Oklahoma came and went in a handful of days but managed to make quite an impression for all that. In the flatness of the eastern plains the so-called Wichita Mountains are the remaining shadows of an ancient granite range, eroded into the gently rolling hills that today have been claimed as a National Wildlife Refuge. Modest rounded outcrops look down from the crests onto undulating grassland yellowed and rusted by the winter weather. Small lakes fill the hollows, surrounded by bare deciduous trees, last years leaves thick underfoot.
A short walk up through the craggy slopes of Little Baldy rewards us with our first armadillo sighting of the day. These creatures fill me with delight.

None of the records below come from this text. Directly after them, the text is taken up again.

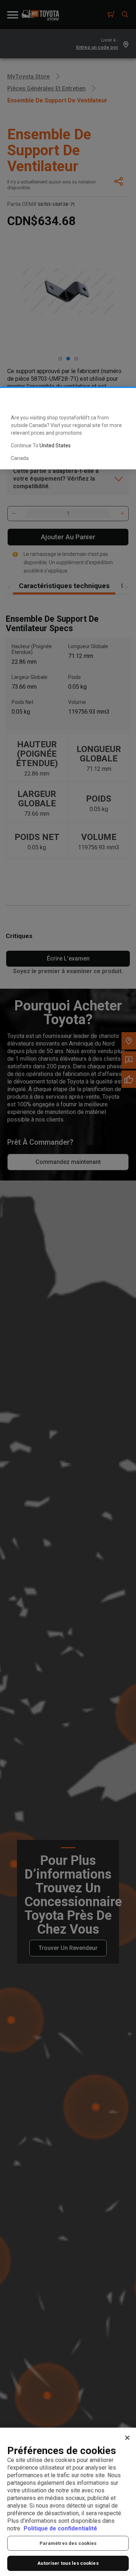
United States (55, 445)
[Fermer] (127, 2438)
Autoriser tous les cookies (67, 2563)
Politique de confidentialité (60, 2528)
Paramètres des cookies (68, 2543)
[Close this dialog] (119, 399)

The visual world is not their domain, the small eyes remaining virtually closed in the daytime light. The long snout moves independently, sniffing out tasty morsels to the right and left, the naked tip protruding beyond the plating, quivering in anticipation of the next snackette. The large ear lobes look surprisingly naked and exposed at the top of the head twitching in response to any noise that might represent a threat. As we gradually inch forward it is the snout that comes up to "taste" the air, but our scent is not enough to deter her from the business at hand, lunch. Her armour plated coat fits snugly around her neck, articulated across the centre of her back, her legs visible beneath the hem of the overcoat, the back ones a huge pair of excavating tools, ready to dig at a moments notice. She is generally unconcerned about us, stopping now and again to listen and sniff but by and large sensing that we mean no harm, allowing us to watch as she goes about her business. These moments are always special, giving us a little piece of treasure to take away in our hearts and our minds eye. We are invariably touched and inordinately pleased by such encounters.

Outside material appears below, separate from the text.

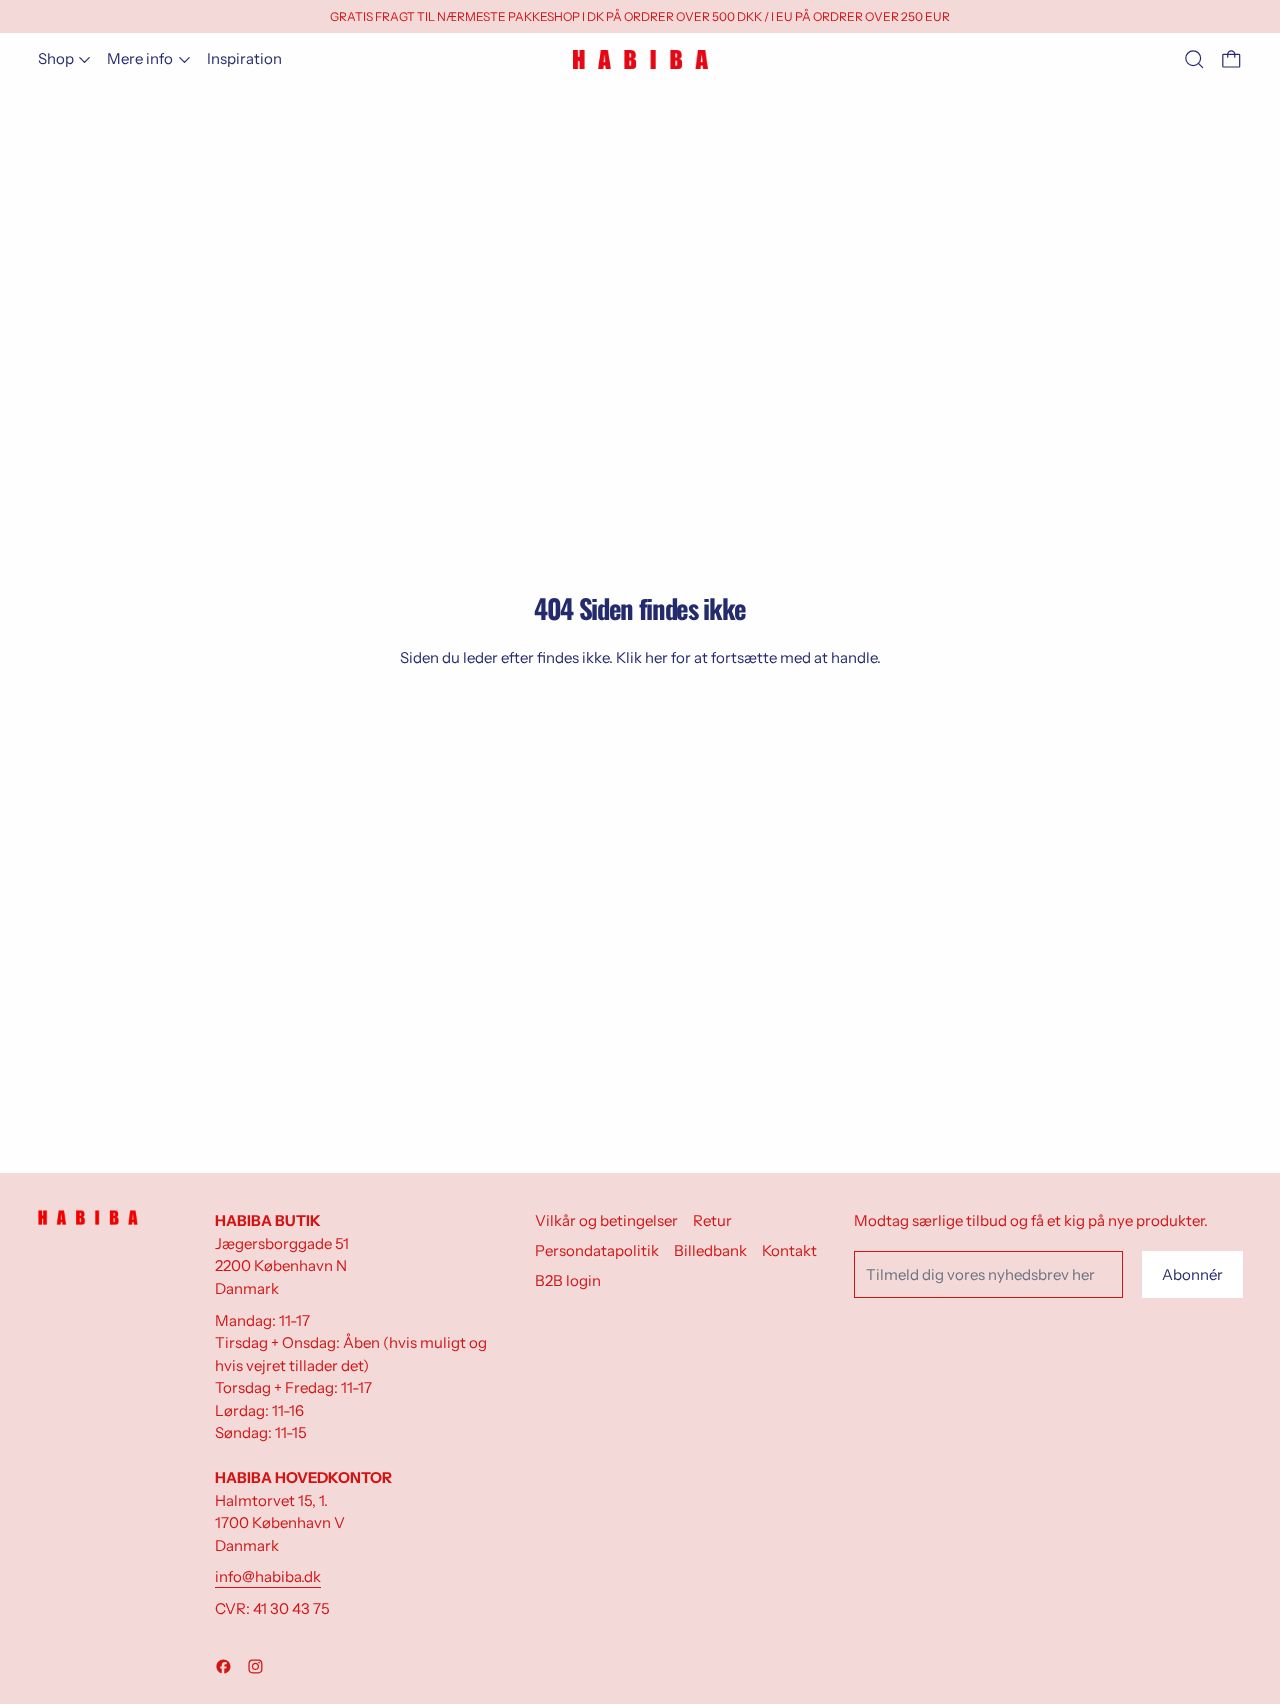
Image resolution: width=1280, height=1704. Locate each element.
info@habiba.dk (268, 1576)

We find the larger beasties out among the grassland later in the day. A small group of Bison hold us up as they cross the road around us, mostly uninterested save the matriarch who gives a long and penetrating stare as though we might need reminding who is boss here. The herd are split by gender at this time of year, single bulls wandering on their own, sometimes accompanied by young apprentices, learning the ropes. The elk on the other hand are obvious in their male dominated harem groups nibbling away at the dried grass, catching the last of the afternoon sun while not far away, Longhorn Cattle sit down on the job, blending in perfectly with the rust tinged vegetation.

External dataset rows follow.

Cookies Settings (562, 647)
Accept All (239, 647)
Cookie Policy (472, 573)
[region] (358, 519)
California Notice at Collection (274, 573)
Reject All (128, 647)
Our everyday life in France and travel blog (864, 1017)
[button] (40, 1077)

As we continued east through the Native American State, the southern prairie gave way to the wooded hills and we stopped at Robbers Cave State Park, where the cloud drifted down into the treetops but then relented for one day in a reprieve that allowed us out on the trails and headed for the cave. Folklore has it that Jesse and Frank James used it as a hideout although closer reading of the park pamphlets and information boards somewhat undermines this myth. It transpires that a number of robberies were committed in the area and this combined with the fact that Belle Starr, "a known friend of criminals" lived close by, made people believe that the notorious brothers could have used the cave. So the story itself is somewhat transparent, and the cave turned out to be little more than a hole in the rock, although it was nestled in a deeply eroded outcrop that was fun to scramble through.
I can't claim to have a good sense of the state; small towns along the way blurred into an amalgamation, the landscape leaving the most lasting impressions with the clear feeling of being in a transitional place, moving from west to east.